THE BROADER VIEW
The Greater Phoenix multifamily market continued to ride a wave of momentum to start 2015. Robust renter demand for units fueled another vacancy improvement, rents surged and sales prices posted additional gains. Healthy employment growth is the driving force behind renter demand, and the new units that are being delivered to the market are being leased quickly. The supply side remains the primary uncertainty going forward, particularly as permitting for new units slowed in late-2014 and again in the first few months of this year.
After ending 2014 at a 17-year low, the Greater Phoenix multifamily vacancy rate continued to improve in the first three months of 2015. The rate fell 50 basis points in the first quarter to 5.7 percent, and over the past 12 months, vacancy has dipped 80 basis points. The ongoing vacancy tightening has been dynamic; as recently as the end of 2010, metrowide vacancy was over 10 percent, and the rate peaked at more than 13 percent in 2009.

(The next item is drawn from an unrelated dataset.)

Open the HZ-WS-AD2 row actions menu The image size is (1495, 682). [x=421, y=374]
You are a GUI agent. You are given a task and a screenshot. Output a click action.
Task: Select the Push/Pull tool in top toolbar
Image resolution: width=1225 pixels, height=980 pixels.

While the market rate was over 10 percent a few years ago, currently, only one submarket in all of Greater Phoenix currently has a vacancy rate in the double digits. A dozen submarkets in the Valley feature vacancy rates of 5 percent or lower, with some of the tightest vacancies in the Ahwatukee Foothills, Chandler and Gilbert submarkets. Year-over-year vacancy declines have been recorded in more than 70 percent of the submarkets in the metro area, and in the areas where the rate is improving, the average decline is approximately 150 basis points.
After renters moved into a net of more than 5,800 units in 2014, another surge in demand was recorded in the first quarter. Net absorption hit a five-year high in the first quarter, totaling more than 2,800 units, up nearly 15 percent from the first quarter 2014. While absorption was strongest in Scottsdale and Chandler/Gilbert, it was positive in nearly every submarket in the Valley during the first quarter, with healthy performance in the Glendale, Union Hills/Cave Creek and Ahwatukee Foothills submarkets.

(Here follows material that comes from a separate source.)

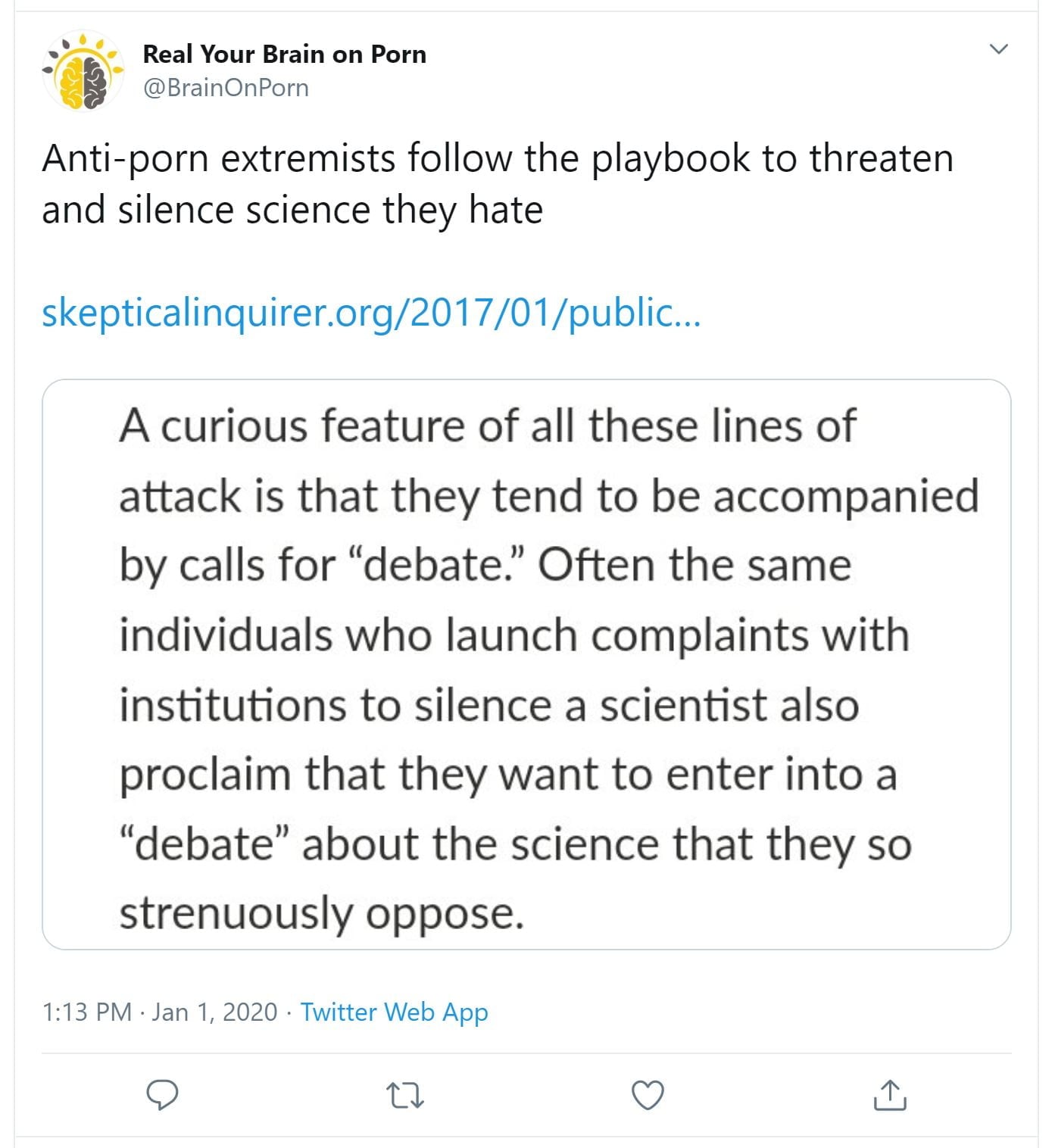Click the Twitter Web App source link
Screen dimensions: 1055x1148
tap(394, 1012)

Persistent renter demand for units and tightening vacancy are fueling robust rent growth. Asking rents surged 2.2 percent in the first quarter—the strongest single quarterly increase on record—and have jumped 5.4 percent over the past 12 months.This comes following a 1.5 percent rent gain to close 2014, which at the time was the largest rent spike since 2006. At $837 per month, current asking rents are 9 percent above the post-recession low, and average increases in the 4.0 percent to 6.5 percent range are forecast over the next few years.

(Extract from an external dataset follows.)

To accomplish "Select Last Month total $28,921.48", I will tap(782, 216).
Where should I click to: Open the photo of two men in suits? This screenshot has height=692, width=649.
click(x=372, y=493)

Sales velocity in the first three months of 2015 lagged activity levels from the preceding quarter by approximately 20 percent, but declines in the first quarter are common. When compared to other starts to the year, however, activity was quite robust, with more properties changing hands to start 2015 than in any first quarter since 2007. When compared to the same period one year ago, sales activity thus far in 2015 has more than doubled.
Strengthening property performance and favorable market sentiment are pushing prices higher. The median price per unit rose approximately 10 percent in 2014 and continued to gain momentum to start this year. The median price in the first quarter was $73,100 per unit, the highest median price since 2008. Part of the recent rise is explained by activity at the high-end of the market.Sales of properties for more than $100,000 per unit accounted for 38 percent of all transaction volume in the first quarter, up from 30 percent of all sales in 2014. These higher-priced properties are typically newer construction, averaging 10 years old at the time of sale. With developers increasing deliveries in recent years, and investment demand healthy, there could be additional volume among newer properties in the years ahead.